В тот день, однако, на наклонной поверхности столика лежала раскрытая тетрадь. Перо было брошено рядом, а чернильница в небольшом отсеке наверху была открыта, как если бы сестру прервали посреди работы. Кровать стояла прямо перед распахнутым окном; небо было облачным и серым, угрожая пролиться дождем. Ветер задувал в комнату, вороша листы тетради, и я испугалась, что он может натворить бед.
Быстро опустив на постель стопку простыней, я закрыла чернильницу и собиралась убрать тетрадь в небольшой ящичек столика, но тут мое внимание привлекли поэтические строки. Стихотворение оказалось длинным и заканчивалось следующим образом:
Тоска и эгоизм сплетаются в мученьеДля сердца, где слились и жалость, и почтенье;Порви я эту цепь — умчится птица вскоре;Порву я эту цепь: иначе ей лишь горе.
Какое может мне прийти успокоенье,Когда у Смерти ждет она освобожденья?«Рошель, пускай полна ростками зла темница —Ты слишком молода, чтоб жизни здесь лишиться!»[21]
Мое сердце необъяснимо забилось. Я понимала: необходимо остановиться, Эмили не понравится, что я заглянула в ее тетрадь. Но эти два четверостишия разожгли мой интерес. Они были удивительно яркими и музыкальными, и я невольно задалась вопросом, чему посвящено произведение. Кто такая Рошель? Почему она в темнице? Кто обращается к ней? Остальное стихотворение так же хорошо, как эти несколько строк?

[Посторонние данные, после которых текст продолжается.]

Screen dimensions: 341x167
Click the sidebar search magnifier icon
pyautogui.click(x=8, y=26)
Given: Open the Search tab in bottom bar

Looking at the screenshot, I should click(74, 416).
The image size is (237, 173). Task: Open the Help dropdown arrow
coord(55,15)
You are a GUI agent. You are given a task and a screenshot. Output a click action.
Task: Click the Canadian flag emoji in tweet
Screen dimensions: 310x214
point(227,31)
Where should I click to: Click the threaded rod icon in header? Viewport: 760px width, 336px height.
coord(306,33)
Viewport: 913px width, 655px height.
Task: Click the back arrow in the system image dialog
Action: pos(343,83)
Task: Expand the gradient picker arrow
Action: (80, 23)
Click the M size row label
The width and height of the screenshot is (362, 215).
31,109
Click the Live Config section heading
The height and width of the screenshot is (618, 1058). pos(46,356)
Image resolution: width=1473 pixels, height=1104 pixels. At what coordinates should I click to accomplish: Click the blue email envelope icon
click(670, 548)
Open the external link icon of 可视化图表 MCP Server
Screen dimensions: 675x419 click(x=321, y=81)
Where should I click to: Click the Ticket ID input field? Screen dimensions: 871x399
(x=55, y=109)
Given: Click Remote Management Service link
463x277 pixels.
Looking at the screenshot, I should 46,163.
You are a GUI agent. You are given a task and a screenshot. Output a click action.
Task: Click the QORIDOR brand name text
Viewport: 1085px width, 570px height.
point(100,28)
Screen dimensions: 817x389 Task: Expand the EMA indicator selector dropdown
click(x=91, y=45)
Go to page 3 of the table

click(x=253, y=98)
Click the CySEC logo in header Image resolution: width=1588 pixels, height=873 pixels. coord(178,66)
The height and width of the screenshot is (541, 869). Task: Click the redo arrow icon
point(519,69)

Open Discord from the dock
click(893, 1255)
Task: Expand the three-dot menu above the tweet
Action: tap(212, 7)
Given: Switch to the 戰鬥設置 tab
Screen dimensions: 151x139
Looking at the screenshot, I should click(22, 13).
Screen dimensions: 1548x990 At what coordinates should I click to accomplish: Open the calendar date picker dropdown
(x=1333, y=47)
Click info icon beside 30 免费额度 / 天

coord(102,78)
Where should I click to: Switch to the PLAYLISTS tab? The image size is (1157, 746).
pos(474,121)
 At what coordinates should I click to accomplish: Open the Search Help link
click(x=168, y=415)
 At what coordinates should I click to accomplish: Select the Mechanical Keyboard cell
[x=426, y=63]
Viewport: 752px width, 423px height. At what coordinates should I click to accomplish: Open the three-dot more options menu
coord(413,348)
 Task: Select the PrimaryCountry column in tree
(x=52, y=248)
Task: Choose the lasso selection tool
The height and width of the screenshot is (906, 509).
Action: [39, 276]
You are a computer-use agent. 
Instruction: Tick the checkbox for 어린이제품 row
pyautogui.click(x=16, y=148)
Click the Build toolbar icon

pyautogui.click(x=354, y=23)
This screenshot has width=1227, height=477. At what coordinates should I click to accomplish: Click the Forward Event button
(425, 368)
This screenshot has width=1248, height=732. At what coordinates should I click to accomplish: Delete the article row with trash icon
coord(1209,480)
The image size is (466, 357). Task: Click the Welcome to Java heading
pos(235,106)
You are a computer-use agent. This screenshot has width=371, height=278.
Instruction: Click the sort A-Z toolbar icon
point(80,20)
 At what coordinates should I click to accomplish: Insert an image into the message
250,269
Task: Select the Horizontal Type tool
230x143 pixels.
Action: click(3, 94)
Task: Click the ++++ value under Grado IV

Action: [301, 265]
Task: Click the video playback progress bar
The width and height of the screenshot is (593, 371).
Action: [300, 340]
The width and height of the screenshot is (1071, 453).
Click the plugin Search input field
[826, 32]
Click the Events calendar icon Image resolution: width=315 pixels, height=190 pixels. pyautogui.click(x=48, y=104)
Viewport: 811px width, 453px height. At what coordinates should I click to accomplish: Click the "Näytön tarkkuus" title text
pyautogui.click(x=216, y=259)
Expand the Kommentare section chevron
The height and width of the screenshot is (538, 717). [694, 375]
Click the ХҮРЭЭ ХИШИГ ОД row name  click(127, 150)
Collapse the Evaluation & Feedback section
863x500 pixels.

Я подняла тетрадь в мягкой бордовой обложке. У меня была пара похожих тетрадей, не более элегантных, чем прачечный журнал. На обложке было выведено: «Эмили Джейн Бронте. Гондальские стихотворения». Я пролистала тетрадь. Страницы с блеклой линовкой были заполнены мелким узким почерком Эмили. По-видимому, она сочиняла стихотворения на отдельных листках и переписывала в тетрадь набело. Хотя разобрать почерк Эмили было нелегко, я хорошо знала его. Под многими произведениями были указаны даты; большинство не имело заголовков, но в начале некоторых стояло имя или два или просто инициалы — я решила, что они обозначают действующих лиц.
Так вот почему Эмили часто запиралась в своей комнате! Она писала о своем вымышленном мире под названием Гондал!
Открытие не стало для меня полнейшим сюрпризом: Эмили всегда любила и умела сочинять стихи. Детьми мы делились своим творчеством и искали друг у друга совета и поддержки. В последние годы из-за долгих разлук и растущего стремления к уединению этот обычай был оставлен. Я и понятия не имела, каких успехов добилась Эмили.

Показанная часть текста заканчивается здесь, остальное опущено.